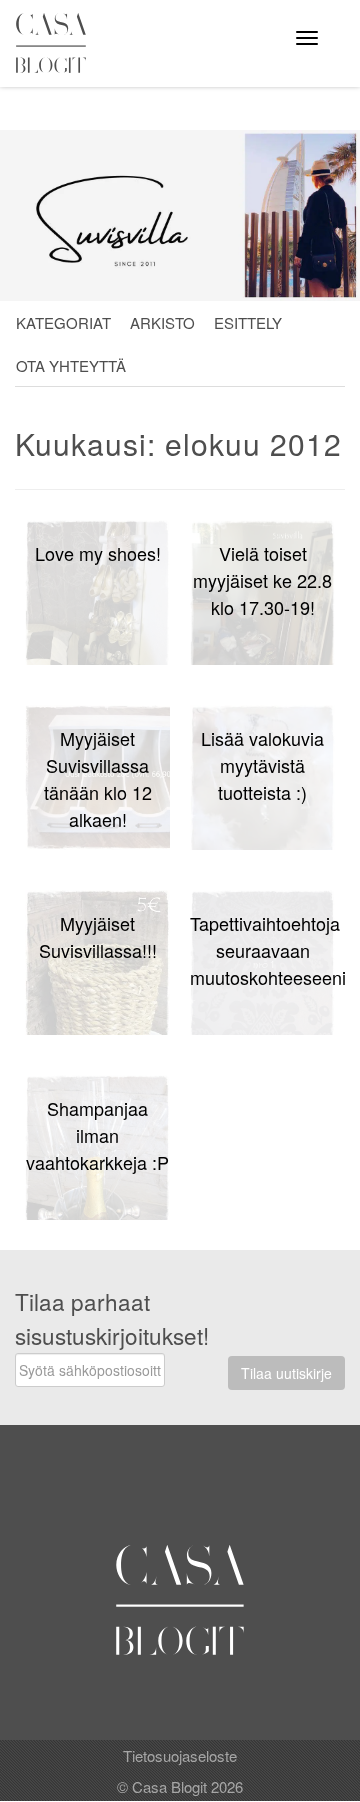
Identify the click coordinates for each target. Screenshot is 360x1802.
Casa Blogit (56, 43)
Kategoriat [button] (63, 322)
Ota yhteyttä (71, 365)
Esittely (248, 322)
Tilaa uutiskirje (286, 1373)
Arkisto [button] (162, 322)
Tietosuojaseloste (180, 1755)
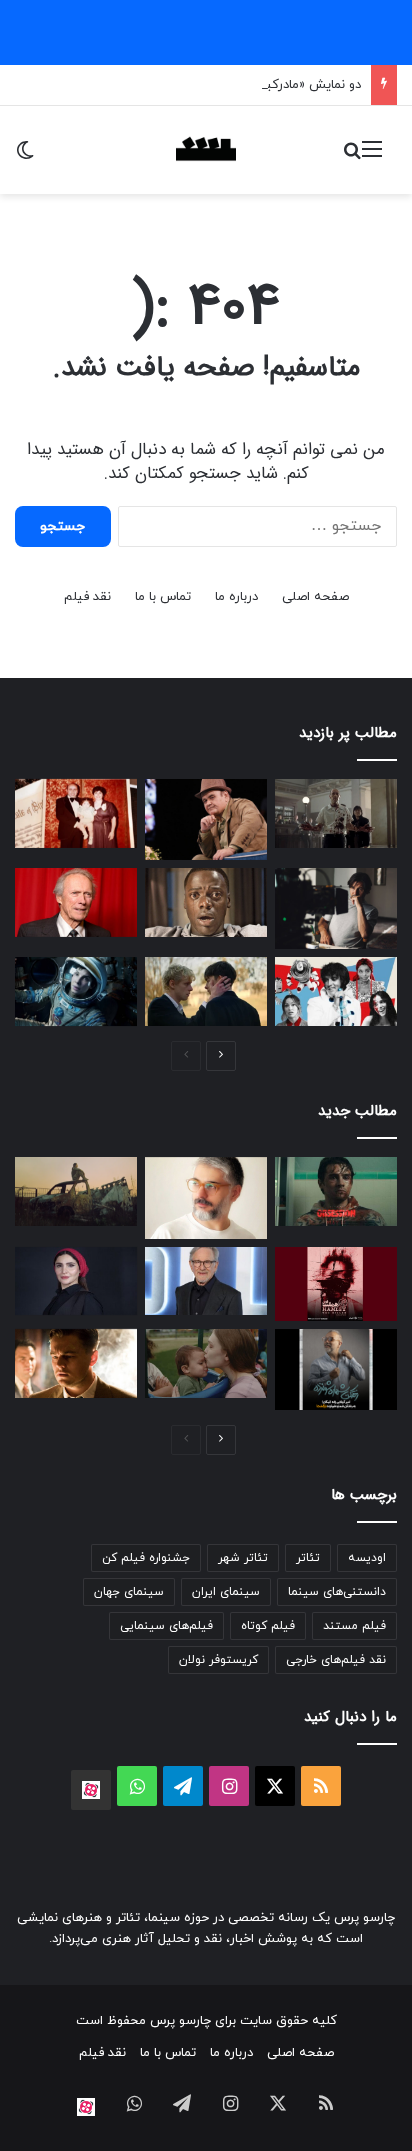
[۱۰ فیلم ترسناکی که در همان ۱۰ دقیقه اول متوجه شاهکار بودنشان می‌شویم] (206, 902)
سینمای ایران (226, 1592)
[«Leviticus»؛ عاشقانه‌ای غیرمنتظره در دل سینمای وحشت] (206, 991)
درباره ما (236, 597)
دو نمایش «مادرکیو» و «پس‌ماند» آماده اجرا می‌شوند (221, 85)
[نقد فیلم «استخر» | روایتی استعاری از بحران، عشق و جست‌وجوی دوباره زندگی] (336, 908)
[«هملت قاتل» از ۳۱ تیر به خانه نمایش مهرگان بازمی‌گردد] (336, 1284)
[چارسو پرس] (206, 150)
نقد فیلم (87, 597)
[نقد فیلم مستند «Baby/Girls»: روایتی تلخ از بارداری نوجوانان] (206, 1363)
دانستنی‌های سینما (337, 1592)
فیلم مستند (354, 1626)
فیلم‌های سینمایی (166, 1626)
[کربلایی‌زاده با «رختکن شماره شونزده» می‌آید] (336, 1369)
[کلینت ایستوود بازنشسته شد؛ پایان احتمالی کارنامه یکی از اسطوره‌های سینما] (76, 902)
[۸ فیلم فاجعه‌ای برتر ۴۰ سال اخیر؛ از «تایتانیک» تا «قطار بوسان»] (76, 991)
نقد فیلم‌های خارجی (336, 1660)
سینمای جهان (129, 1592)
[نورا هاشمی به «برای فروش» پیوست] (76, 1281)
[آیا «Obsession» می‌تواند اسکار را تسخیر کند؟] (336, 1191)
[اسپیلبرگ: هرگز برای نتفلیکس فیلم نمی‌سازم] (206, 1281)
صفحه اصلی (315, 597)
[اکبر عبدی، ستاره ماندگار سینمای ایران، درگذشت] (206, 819)
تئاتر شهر (243, 1558)
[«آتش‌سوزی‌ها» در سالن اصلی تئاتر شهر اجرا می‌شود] (206, 1197)
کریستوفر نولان (218, 1660)
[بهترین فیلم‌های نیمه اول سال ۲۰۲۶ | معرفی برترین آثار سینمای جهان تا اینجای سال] (336, 991)
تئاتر (308, 1558)
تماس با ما (163, 597)
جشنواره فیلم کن (146, 1558)
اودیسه (367, 1558)
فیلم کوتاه (268, 1626)
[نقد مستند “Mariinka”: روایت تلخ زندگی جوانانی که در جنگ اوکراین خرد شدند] (76, 1191)
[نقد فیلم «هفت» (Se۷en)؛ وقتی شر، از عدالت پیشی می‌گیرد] (336, 813)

# Task to complete:
Beginning at the first line of the listing, print each line exactly until and including the one that has "Tietosuojaseloste (180, 1755)"; skip pictures.

# Answer box:
Identify the click coordinates for each target. Screenshot is 360x1802.
Casa Blogit (56, 43)
Kategoriat [button] (63, 322)
Ota yhteyttä (71, 365)
Esittely (248, 322)
Tilaa uutiskirje (286, 1373)
Arkisto [button] (162, 322)
Tietosuojaseloste (180, 1755)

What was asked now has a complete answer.